# TASK:
Starting at the line containing "Viewport: 877px width, 518px height." and ending at the line containing "Open the Comparison", transcribe the listing below exactly. Keep both end lines, skip the pictures, and copy nothing else.

━━━ EXTRACTED RECORDS

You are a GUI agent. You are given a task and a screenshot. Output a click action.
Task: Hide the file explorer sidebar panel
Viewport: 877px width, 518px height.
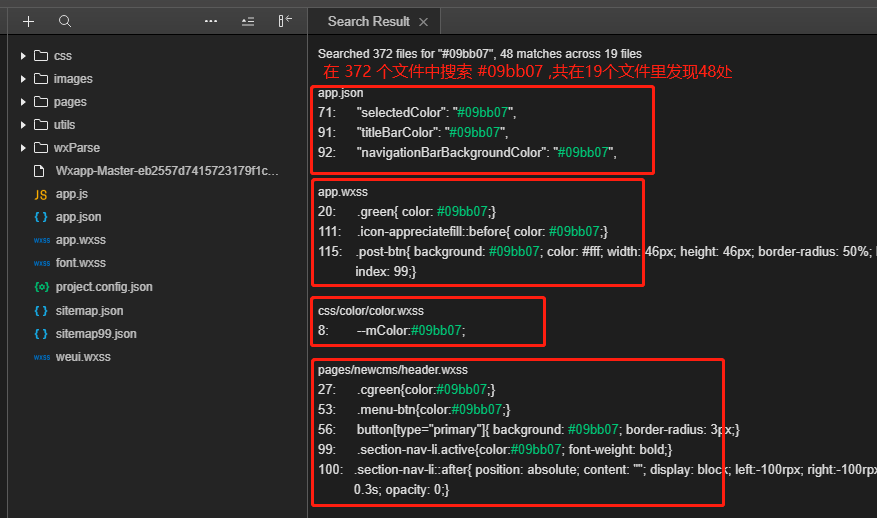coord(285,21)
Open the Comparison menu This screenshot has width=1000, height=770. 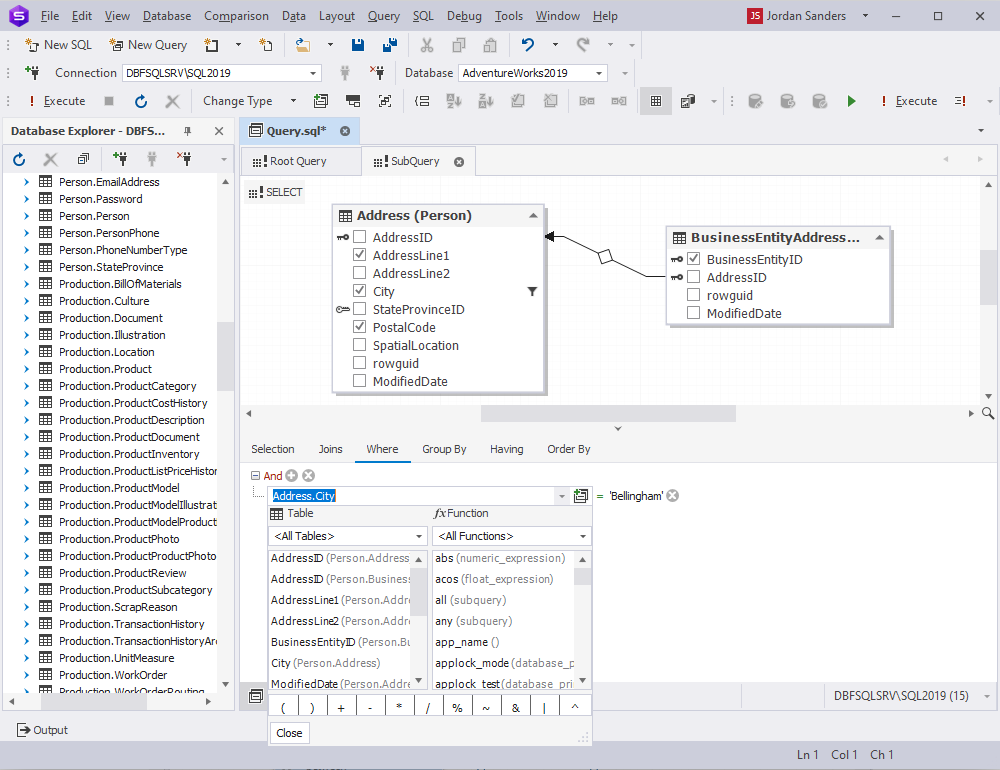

━━━━━━
━━━ EXTRACTED RECORDS

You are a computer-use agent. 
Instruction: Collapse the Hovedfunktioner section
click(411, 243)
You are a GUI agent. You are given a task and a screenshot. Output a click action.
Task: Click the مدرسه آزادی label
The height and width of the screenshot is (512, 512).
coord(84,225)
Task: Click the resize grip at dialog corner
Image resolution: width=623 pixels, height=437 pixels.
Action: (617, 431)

━━━━━━

# WRITTEN ANSWER:
Viewport: 877px width, 518px height.
coord(285,21)
Open the Comparison menu This screenshot has width=1000, height=770. 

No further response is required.